NIGER : Le général Tiani à la Base 101 après l’attaque de Niamey
Ce jeudi 29 janvier 2026, le président de la transition nigérienne, le général Abdourahmane Tiani, s’est rendu sur le site de la Base Aérienne 101, située à proximité de l’aéroport Diori Hamani. Cette visite intervient quelques heures seulement après une « tentative d’infiltration » repoussée par les forces nigériennes et leurs alliés.
1. Une riposte éclair en 20 minutes
Accueilli par son ministre de la Défense, le général Salifou Mody, le chef de l’État a pu observer les dégâts et le dispositif de sécurité renforcé. Selon ses déclarations :
- L’attaque : Elle s’est produite dans la nuit du 28 au 29 janvier.
- La riposte : Le général Tiani a salué la « prompte réaction » des Forces de Défense et de Sécurité (FDS).
- Le soutien russe : Le président nigérien a explicitement remercié les « partenaires russes » pour leur rôle dans la mise en déroute des assaillants en moins de 20 minutes.
2. Accusations contre des « mercenaires téléguidés »
Le discours officiel s’est voulu offensif. Pour le général Tiani, les assaillants ne sont pas des acteurs isolés mais des exécutants à la solde de puissances étrangères :
- La cible : L’aéroport international et la base militaire, points stratégiques du pays.

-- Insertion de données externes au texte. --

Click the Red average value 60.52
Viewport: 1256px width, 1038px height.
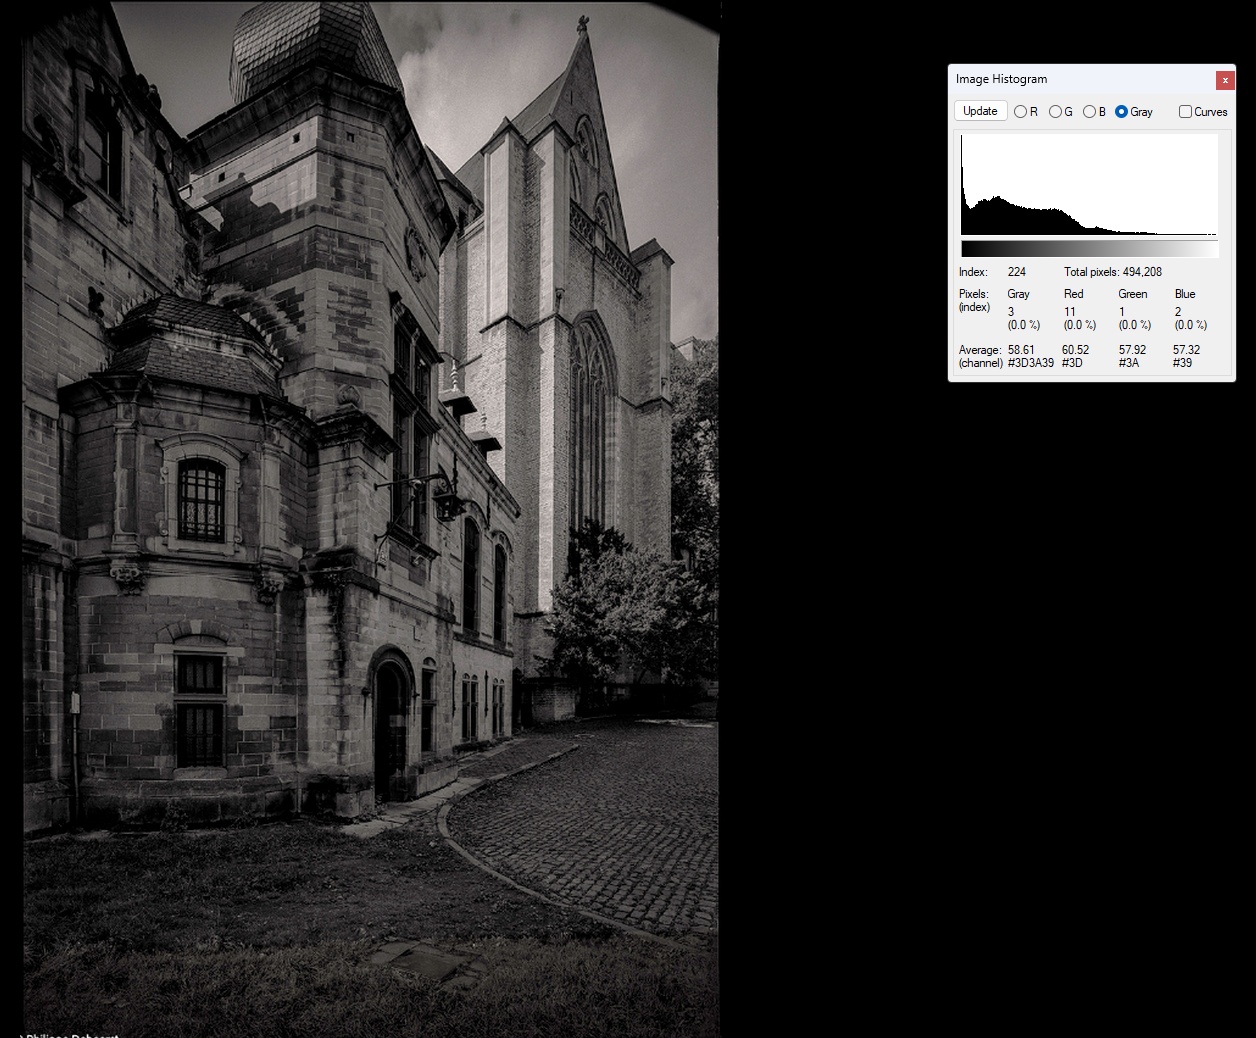coord(1075,350)
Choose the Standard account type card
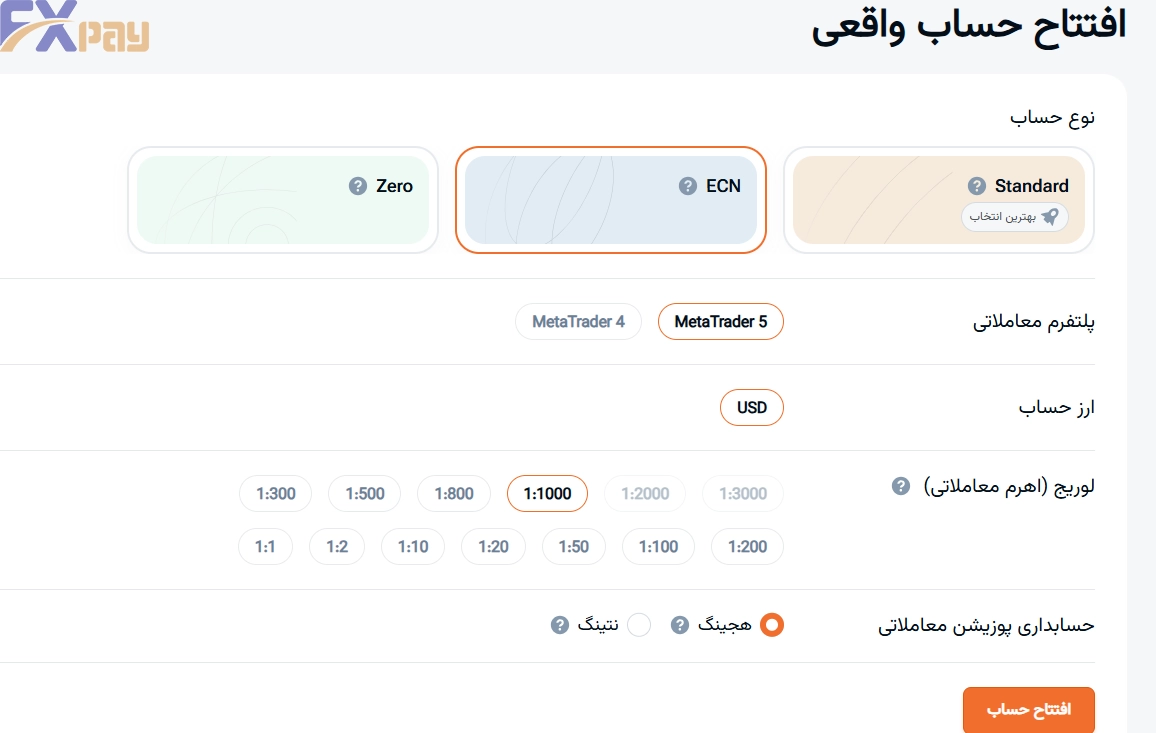 (x=938, y=200)
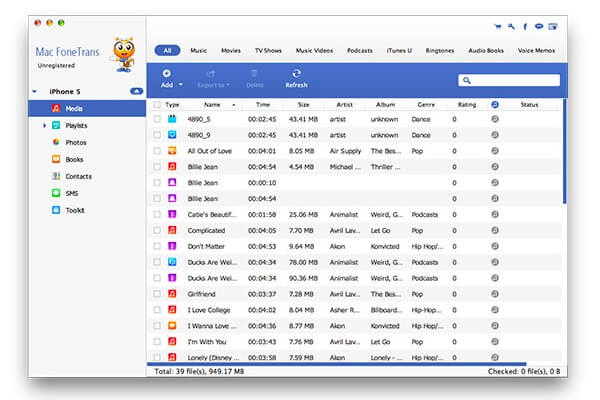Expand the Playlists tree item
600x400 pixels.
[x=45, y=125]
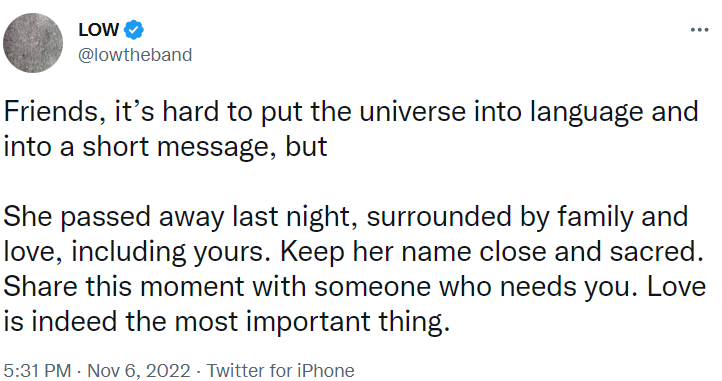This screenshot has width=722, height=381.
Task: Open LOW's round profile avatar
Action: [33, 43]
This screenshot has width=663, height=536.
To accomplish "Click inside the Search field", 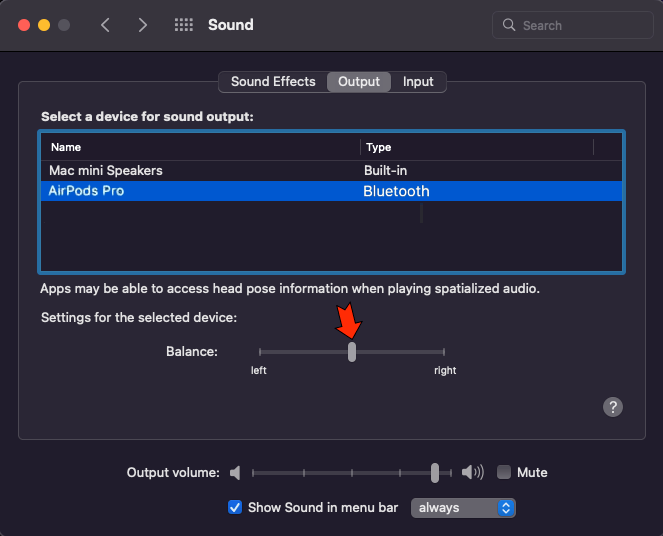I will pos(573,25).
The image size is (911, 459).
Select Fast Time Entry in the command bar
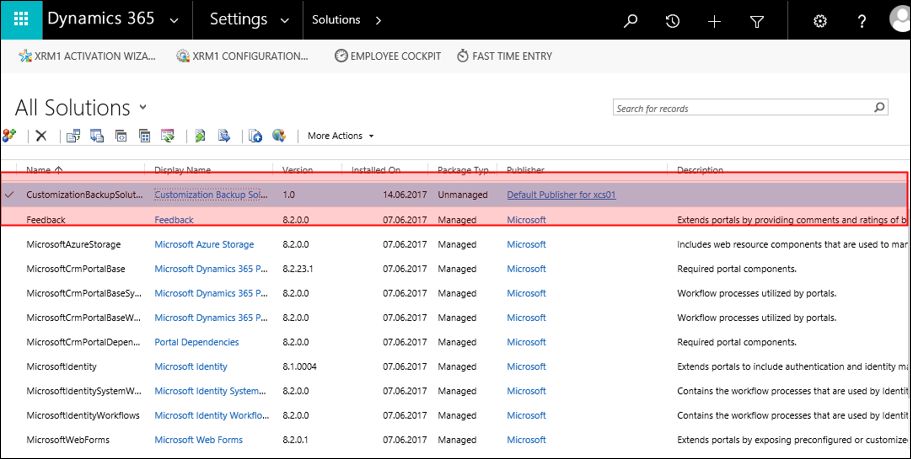(x=504, y=56)
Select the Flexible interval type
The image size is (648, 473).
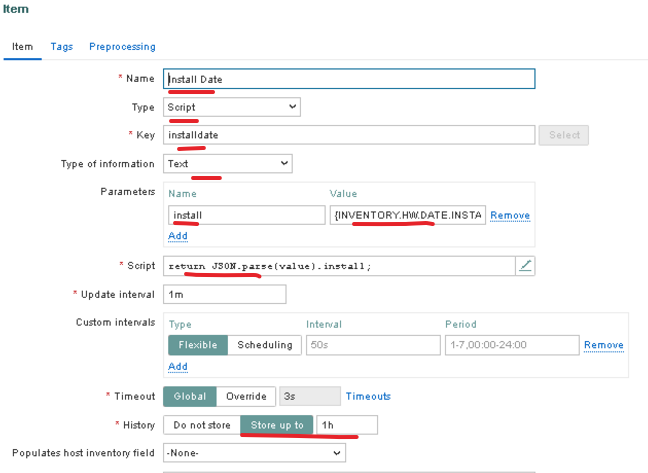click(x=197, y=345)

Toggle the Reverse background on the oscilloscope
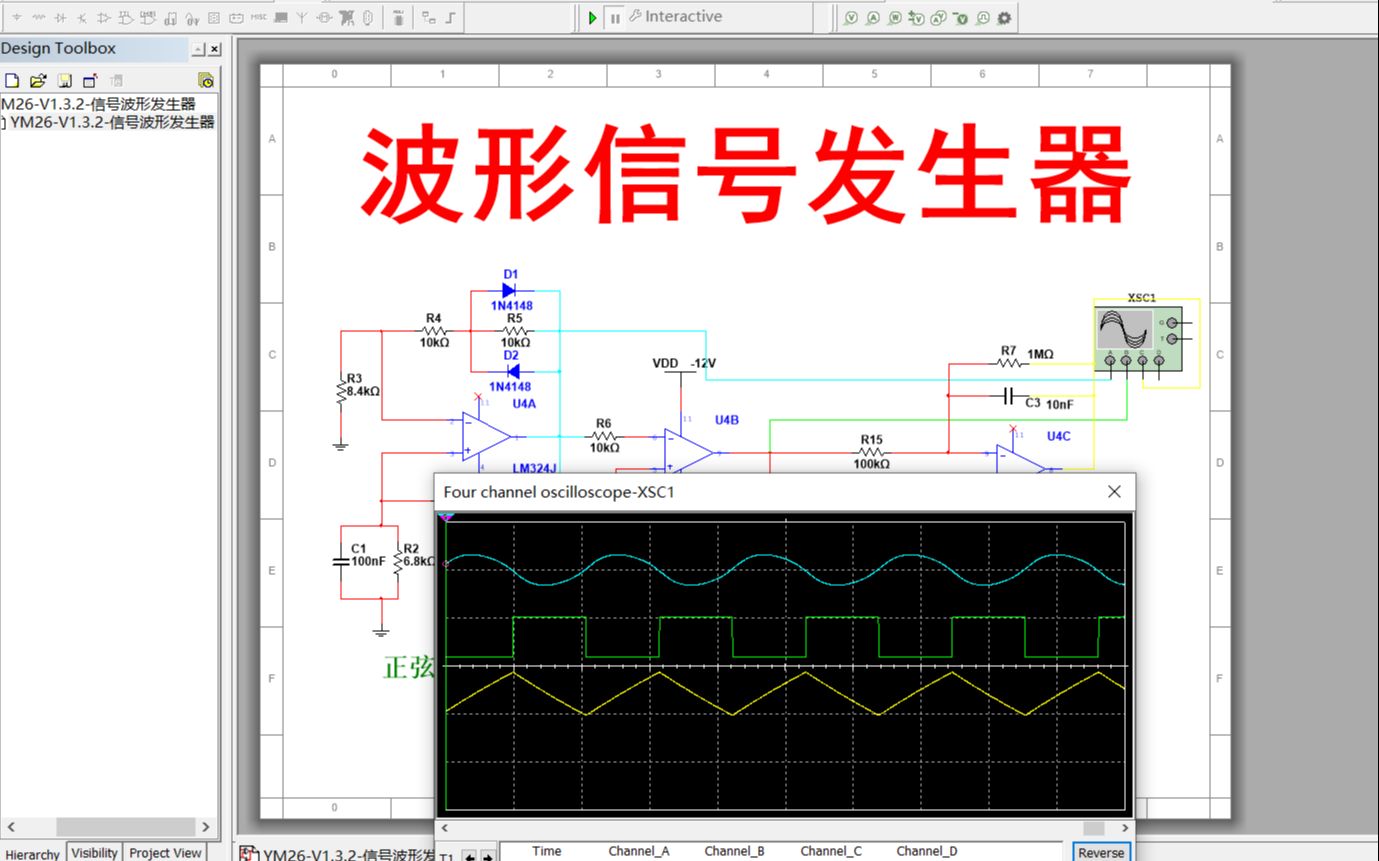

- Le qualificatif : Il a décrit l’opération comme une tentative menée par des « mercenaires téléguidés » cherchant à déstabiliser la transition.
3. Une attaque verbale contre Paris, Cotonou et Abidjan
Le moment fort de ce déplacement a été la déclaration politique virulente à l’encontre de plusieurs chefs d’État. Le général Tiani a directement nommé ses adversaires :
- Les cibles : Emmanuel Macron (France), Patrice Talon (Bénin) et Alassane Ouattara (Côte d’Ivoire), qu’il accuse d’être les « sponsors » de cette attaque.
- La menace : Reprenant une métaphore animalière, il a lancé : « Nous les avons suffisamment écoutés aboyer. Qu’ils s’apprêtent eux aussi à leur tour à nous écouter rugir. »
Cette sortie du général Tiani confirme deux tendances majeures : d’une part, l’ancrage militaire définitif du Niger auprès de la Russie (ex-groupe Wagner ou Africa Corps), et d’autre part, l’isolement diplomatique total vis-à-vis de l’axe Paris-Cotonou-Abidjan. Le choix des mots (« rugir ») suggère que le régime militaire nigérien pourrait envisager des mesures de rétorsion, qu’elles soient diplomatiques, économiques ou militaires, dans un climat de guerre froide régionale au sein de l’espace CEDEAO/AES.